The New Mexico House of Representative voted 61-1 on Saturday to shore up the state’s general fund by reducing contributions to a health care fund for retired state employees. The legislation cleared the Senate on Friday and still needs the governor’s signature to become law.
The measure also would halt funding increases to a fire protection fund that supports local fire districts. New Mexico state finances are reeling from a downturn in the oil and natural gas sectors.
The New Mexico House of Representatives has approved mandatory life sentencing for people convicted of intentional child abuse resulting in death, regardless of a child’s age.
The bill was approved Saturday and would expand “Brianna’s Law” to cover the deaths of children up to 17 years of age. It has not yet been considered by the Senate. The current law addresses deaths of children 11 and under.
The existing statute is named after a 5-month-old who died in 2002 after being sexually assaulted and suffering skull fractures and other injuries. Changes to the law are among a trio of criminal justice bills backed by Republican Gov. Susana Martinez.
The New Mexico House of Representatives is working alone on state budget remedies and criminal justice reforms after the Senate adjourned.

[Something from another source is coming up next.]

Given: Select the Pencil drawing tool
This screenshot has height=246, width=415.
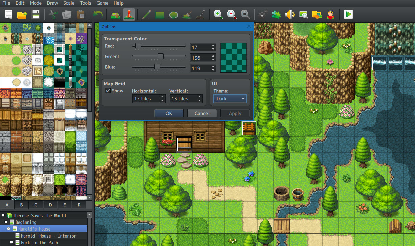Looking at the screenshot, I should tap(147, 15).
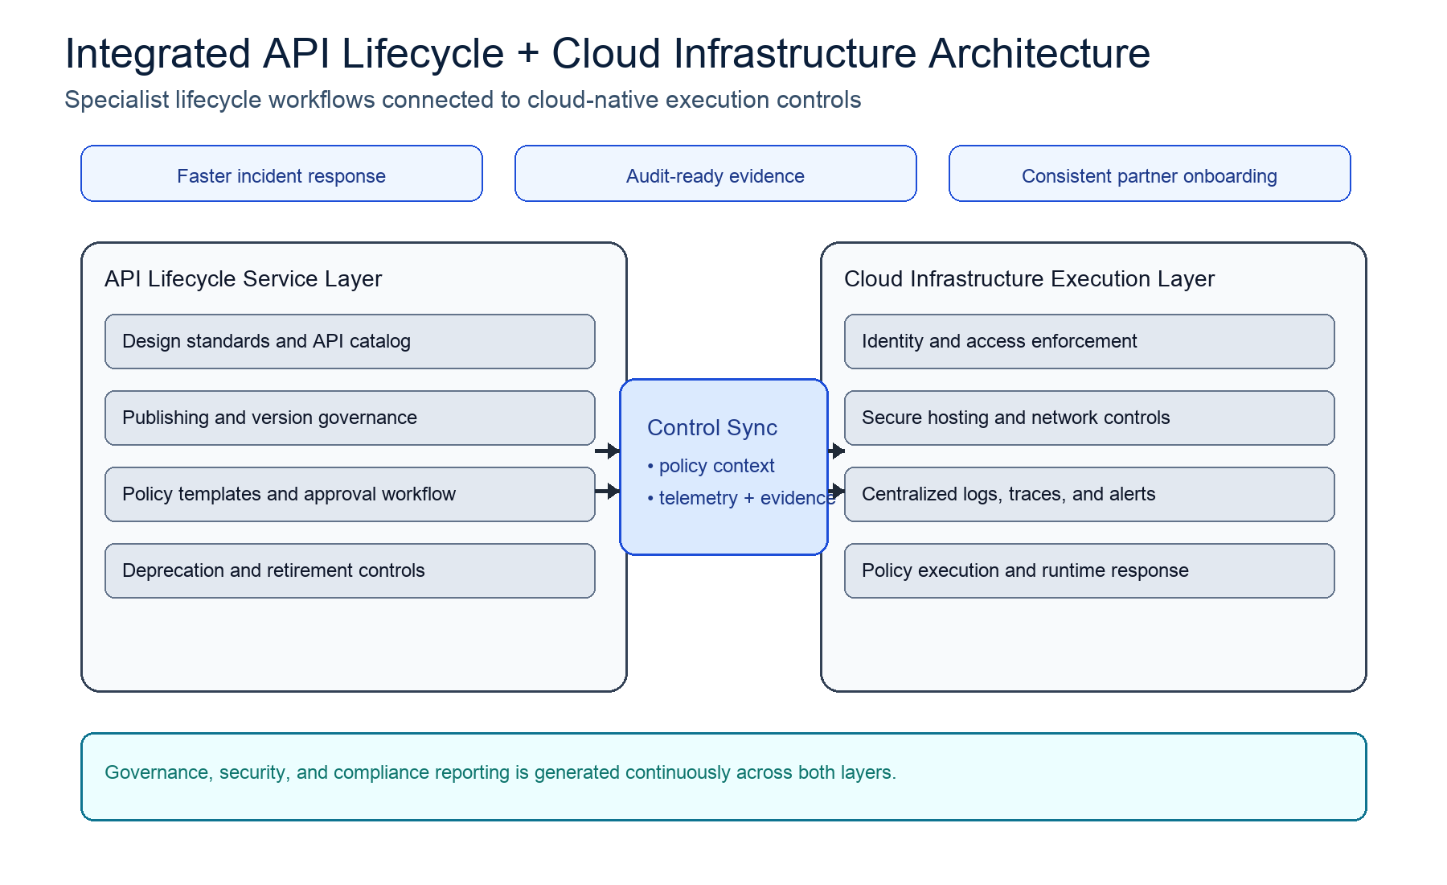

The Democrat-controlled Senate adjourned in the early morning hours Saturday after approving a slate of deficit reducing measures that would cut state agency spending this year of $175 million, or nearly 3 percent. Other Senate-backed remedies for closing a budget shortfall would sweep $77 million in cash from idle state agency accounts.
The Senate must return to work no later than Thursday. The House has focused its attention on stricter mandatory criminal sentencing laws and a bill to reinstate the death penalty.
The New Mexico Senate has approved a slate of deficit cutting measures as a special legislative session moves into its second day.
The Legislature was meeting Saturday in efforts to address a major budget shortfall and consider criminal justice reforms backed by Gov. Susana Martinez that include a bill to reinstate the death penalty.
The Democrat-led Senate on Friday approved proposals to make up for a shortfall in state revenues by tapping a tobacco settlement fund, delaying corporate income tax decreases and limiting a tax credit for the creation of high-wage jobs.
New Mexico finished the budget year in June with a $131 million deficit after exhausting operating reserves, and has a projected budget shortfall for current year of $458 million.